106. The religious conflict between her parents is not relevant as such in this respect but, as the cases show, the knock on effects of the ways of life of the parents by reference to their religious beliefs and practices is relevant and in my view here it is relevant to the question of Sophie's stability and security to assist her development.

107. In my view such stability and security will be assisted by Sophie having a wide group of friends of her own age, and relationships with adults, both from divergent backgrounds rather than a social life centred on the Jehovah's Witnesses. In my view such a peer group, and relationships with adults, would assist her general happiness and thus her security, stability and development. Such adults would include parents of friends, teachers and people running activities.

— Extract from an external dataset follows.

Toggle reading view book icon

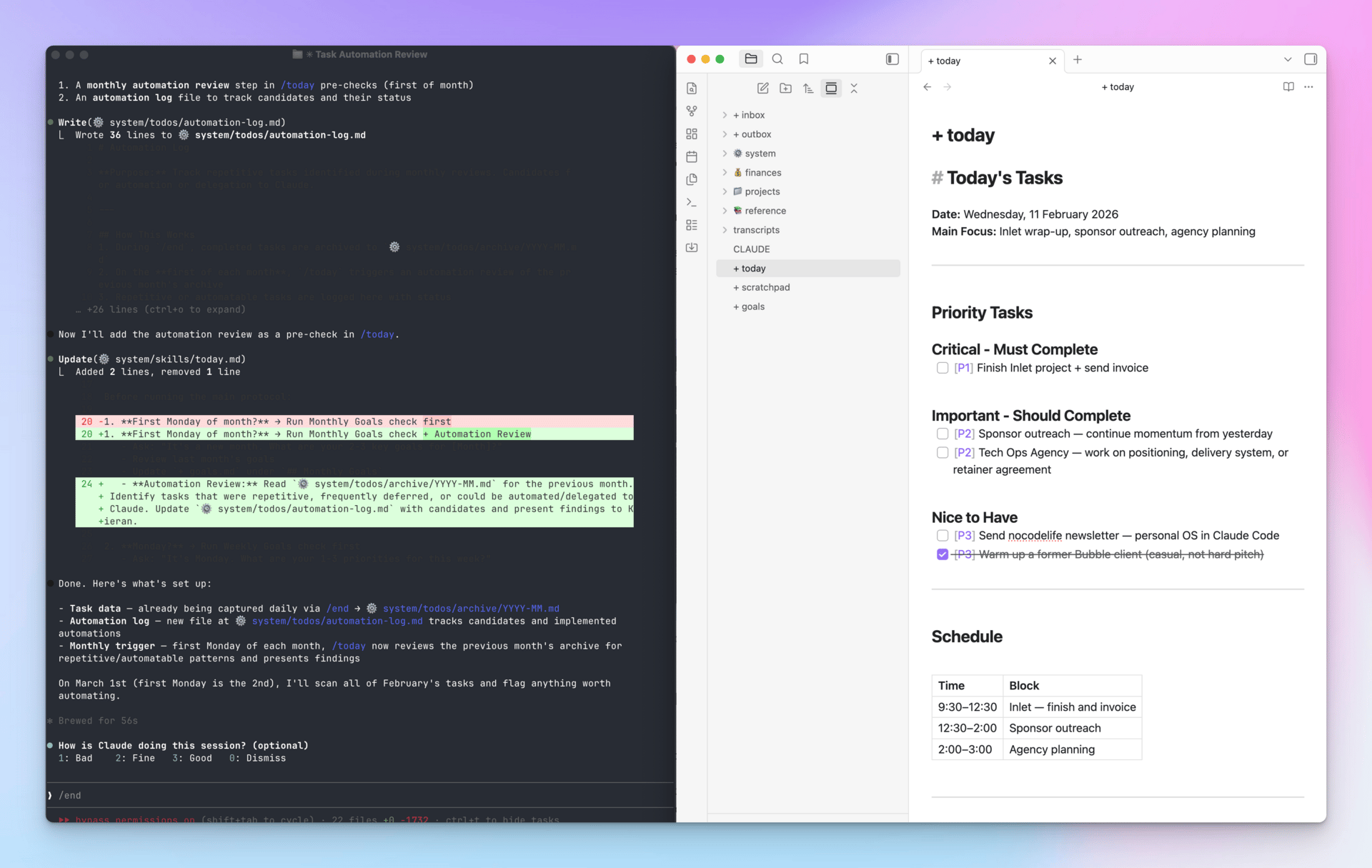(x=1288, y=86)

108. In my view the beliefs and practices of the mother as a Jehovah's Witness to parties and Christmas is likely to limit the width of Sophie's friends of her own age and her contact with adults, who can help and influence her. Further it may well cause her problems at school simply because of the differences it will create between her and her class mates.

109. In this context I have not placed weight on the points raised about University education because it seems to me that given her background, and the point made that some Jehovah's Witnesses do go to University, this is something the mother would support.

110. So, in my view the likely social effects on Sophie of the mother's beliefs and practices as a Jehovah's Witness are factors that favour Sophie going to school in England. Absent such emotional insecurity flowing from the parental conflict those effects would have far less weight. Further, as I have indicated they are not the most important or magnetic considerations in this case. Rather they constitute a factor that supports the conclusion based on those most important and magnetic considerations.

111. Schooling. I shall therefore make an order that Sophie goes to full time school in England.

112. Shared residence order. It was I think common ground that this should continue. In my view, in all the circumstances of this case it should be continued as a recognition that Sophie has had two homes and to continue that situation as the best basis for promoting the continued participation of the mother in Sophie's life.

113. Times spent with both parents and changes in the present regime. I will deal with this after this judgment is delivered in the light of the timetables and provisions suggested by the parties.